Take the listing below and print exactly the lines starting at the line containing "Pchel (236, 1229)" and ending at the line containing "липня (557, 690)", both ends included, and no others.

BEGIN

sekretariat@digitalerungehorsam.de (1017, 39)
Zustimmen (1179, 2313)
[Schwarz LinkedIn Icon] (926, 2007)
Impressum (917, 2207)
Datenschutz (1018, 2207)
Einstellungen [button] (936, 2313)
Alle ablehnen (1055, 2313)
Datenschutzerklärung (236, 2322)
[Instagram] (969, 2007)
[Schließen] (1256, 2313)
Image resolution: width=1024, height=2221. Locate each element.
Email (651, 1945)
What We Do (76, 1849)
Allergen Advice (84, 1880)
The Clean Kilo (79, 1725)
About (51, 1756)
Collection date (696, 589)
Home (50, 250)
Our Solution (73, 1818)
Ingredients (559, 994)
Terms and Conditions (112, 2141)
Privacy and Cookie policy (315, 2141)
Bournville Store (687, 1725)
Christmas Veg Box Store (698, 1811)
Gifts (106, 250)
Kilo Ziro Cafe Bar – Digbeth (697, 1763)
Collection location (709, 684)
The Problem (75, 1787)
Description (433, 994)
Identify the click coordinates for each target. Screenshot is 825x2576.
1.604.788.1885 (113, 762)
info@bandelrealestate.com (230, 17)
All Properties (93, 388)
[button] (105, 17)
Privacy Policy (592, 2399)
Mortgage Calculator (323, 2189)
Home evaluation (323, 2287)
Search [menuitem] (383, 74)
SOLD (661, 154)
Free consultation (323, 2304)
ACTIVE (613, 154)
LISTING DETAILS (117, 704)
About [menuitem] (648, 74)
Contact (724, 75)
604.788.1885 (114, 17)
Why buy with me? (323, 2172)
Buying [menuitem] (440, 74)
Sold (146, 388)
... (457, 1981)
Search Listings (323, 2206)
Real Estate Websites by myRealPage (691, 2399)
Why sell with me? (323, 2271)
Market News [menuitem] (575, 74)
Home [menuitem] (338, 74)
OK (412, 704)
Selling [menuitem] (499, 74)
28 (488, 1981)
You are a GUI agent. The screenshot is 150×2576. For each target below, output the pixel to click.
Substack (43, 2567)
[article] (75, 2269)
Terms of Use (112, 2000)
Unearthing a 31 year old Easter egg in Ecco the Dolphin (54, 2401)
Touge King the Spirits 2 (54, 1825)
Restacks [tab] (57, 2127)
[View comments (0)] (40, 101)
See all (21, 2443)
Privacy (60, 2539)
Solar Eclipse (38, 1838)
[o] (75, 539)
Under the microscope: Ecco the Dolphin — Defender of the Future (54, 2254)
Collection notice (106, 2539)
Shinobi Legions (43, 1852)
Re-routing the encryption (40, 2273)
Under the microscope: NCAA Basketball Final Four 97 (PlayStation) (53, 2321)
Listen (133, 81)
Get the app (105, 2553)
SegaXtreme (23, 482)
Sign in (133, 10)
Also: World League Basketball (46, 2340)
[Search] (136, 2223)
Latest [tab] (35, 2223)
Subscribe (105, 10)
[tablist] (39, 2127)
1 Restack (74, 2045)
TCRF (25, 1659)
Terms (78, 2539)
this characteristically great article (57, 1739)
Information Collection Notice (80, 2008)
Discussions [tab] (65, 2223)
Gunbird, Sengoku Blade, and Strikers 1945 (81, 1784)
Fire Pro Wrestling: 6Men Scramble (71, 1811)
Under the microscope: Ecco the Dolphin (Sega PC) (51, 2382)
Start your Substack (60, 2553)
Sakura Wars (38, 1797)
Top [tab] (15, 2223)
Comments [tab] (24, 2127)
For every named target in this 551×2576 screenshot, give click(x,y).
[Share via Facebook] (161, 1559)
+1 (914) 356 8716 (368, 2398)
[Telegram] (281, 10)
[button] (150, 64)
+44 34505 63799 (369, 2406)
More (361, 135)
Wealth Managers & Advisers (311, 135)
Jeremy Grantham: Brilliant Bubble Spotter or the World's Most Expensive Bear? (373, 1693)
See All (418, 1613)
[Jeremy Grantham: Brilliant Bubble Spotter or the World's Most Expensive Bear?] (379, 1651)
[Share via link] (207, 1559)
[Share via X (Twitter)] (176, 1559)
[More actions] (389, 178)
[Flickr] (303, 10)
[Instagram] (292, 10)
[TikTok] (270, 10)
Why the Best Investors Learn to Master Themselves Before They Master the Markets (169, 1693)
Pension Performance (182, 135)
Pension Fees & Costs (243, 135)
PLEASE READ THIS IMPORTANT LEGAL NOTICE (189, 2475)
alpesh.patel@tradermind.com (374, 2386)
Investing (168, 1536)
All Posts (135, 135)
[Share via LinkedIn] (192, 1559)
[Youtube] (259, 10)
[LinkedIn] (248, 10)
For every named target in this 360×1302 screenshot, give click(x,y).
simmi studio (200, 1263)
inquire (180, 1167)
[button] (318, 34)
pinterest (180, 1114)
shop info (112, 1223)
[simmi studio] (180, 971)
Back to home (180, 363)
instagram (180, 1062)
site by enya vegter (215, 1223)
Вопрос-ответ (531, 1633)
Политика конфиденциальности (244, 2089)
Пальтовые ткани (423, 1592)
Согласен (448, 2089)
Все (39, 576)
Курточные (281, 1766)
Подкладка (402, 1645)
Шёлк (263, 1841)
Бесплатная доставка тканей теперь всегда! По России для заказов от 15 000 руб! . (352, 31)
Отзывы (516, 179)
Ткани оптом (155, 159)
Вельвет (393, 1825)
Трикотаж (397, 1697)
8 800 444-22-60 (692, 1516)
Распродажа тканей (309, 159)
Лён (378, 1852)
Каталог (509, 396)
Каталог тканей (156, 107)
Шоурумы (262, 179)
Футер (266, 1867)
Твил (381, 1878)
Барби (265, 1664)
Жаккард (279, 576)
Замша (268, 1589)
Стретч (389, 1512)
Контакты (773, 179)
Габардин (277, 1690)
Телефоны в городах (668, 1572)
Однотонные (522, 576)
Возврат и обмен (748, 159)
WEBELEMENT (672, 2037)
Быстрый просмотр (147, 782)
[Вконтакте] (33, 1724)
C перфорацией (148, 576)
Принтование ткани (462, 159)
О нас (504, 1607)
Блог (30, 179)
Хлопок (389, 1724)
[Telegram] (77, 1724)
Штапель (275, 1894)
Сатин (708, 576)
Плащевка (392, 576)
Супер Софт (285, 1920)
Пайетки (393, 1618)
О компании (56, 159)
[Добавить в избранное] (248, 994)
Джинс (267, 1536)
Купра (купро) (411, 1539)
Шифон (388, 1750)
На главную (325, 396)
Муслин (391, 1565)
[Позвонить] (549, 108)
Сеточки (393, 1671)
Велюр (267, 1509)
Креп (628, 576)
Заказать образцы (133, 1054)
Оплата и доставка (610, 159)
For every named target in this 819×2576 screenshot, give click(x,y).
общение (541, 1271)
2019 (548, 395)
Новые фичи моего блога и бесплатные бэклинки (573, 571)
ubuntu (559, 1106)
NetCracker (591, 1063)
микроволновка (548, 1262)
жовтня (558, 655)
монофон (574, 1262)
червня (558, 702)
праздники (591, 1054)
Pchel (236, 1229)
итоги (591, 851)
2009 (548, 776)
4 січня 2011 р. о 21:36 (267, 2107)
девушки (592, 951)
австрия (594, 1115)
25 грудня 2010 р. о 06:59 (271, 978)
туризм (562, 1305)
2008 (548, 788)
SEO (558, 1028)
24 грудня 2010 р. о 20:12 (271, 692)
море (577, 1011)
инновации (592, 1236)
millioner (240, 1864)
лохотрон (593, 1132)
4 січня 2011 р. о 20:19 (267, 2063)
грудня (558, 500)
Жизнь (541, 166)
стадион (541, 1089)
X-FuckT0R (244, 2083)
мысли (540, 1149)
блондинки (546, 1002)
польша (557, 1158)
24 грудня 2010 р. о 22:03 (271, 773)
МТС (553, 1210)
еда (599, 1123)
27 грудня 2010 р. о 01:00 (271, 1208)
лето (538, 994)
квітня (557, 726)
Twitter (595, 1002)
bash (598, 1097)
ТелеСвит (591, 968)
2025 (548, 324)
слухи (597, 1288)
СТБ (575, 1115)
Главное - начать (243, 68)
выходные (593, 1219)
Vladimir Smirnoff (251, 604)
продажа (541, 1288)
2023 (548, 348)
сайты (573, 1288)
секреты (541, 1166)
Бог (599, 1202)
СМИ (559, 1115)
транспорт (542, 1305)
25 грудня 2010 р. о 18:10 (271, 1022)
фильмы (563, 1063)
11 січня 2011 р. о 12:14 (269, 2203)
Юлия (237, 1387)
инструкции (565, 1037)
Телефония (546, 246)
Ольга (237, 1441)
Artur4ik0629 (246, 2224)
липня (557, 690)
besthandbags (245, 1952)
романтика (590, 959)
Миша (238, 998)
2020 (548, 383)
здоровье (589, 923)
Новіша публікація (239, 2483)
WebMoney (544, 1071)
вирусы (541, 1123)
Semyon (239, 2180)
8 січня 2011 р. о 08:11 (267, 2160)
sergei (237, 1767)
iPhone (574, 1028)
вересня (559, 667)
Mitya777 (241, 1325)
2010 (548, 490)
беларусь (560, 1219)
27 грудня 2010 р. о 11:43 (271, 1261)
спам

END

- **Response to this exercise**:
Pchel (236, 1229)
итоги (591, 851)
2009 (548, 776)
4 січня 2011 р. о 21:36 (267, 2107)
девушки (592, 951)
австрия (594, 1115)
25 грудня 2010 р. о 06:59 (271, 978)
туризм (562, 1305)
2008 (548, 788)
SEO (558, 1028)
24 грудня 2010 р. о 20:12 (271, 692)
море (577, 1011)
инновации (592, 1236)
millioner (240, 1864)
лохотрон (593, 1132)
4 січня 2011 р. о 20:19 (267, 2063)
грудня (558, 500)
Жизнь (541, 166)
стадион (541, 1089)
X-FuckT0R (244, 2083)
мысли (540, 1149)
блондинки (546, 1002)
польша (557, 1158)
24 грудня 2010 р. о 22:03 (271, 773)
МТС (553, 1210)
еда (599, 1123)
27 грудня 2010 р. о 01:00 (271, 1208)
лето (538, 994)
квітня (557, 726)
Twitter (595, 1002)
bash (598, 1097)
ТелеСвит (591, 968)
2025 (548, 324)
слухи (597, 1288)
СТБ (575, 1115)
Главное - начать (243, 68)
выходные (593, 1219)
Vladimir Smirnoff (251, 604)
продажа (541, 1288)
2023 (548, 348)
сайты (573, 1288)
секреты (541, 1166)
Бог (599, 1202)
СМИ (559, 1115)
транспорт (542, 1305)
25 грудня 2010 р. о 18:10 (271, 1022)
фильмы (563, 1063)
11 січня 2011 р. о 12:14 (269, 2203)
Юлия (237, 1387)
инструкции (565, 1037)
Телефония (546, 246)
Ольга (237, 1441)
Artur4ik0629 (246, 2224)
липня (557, 690)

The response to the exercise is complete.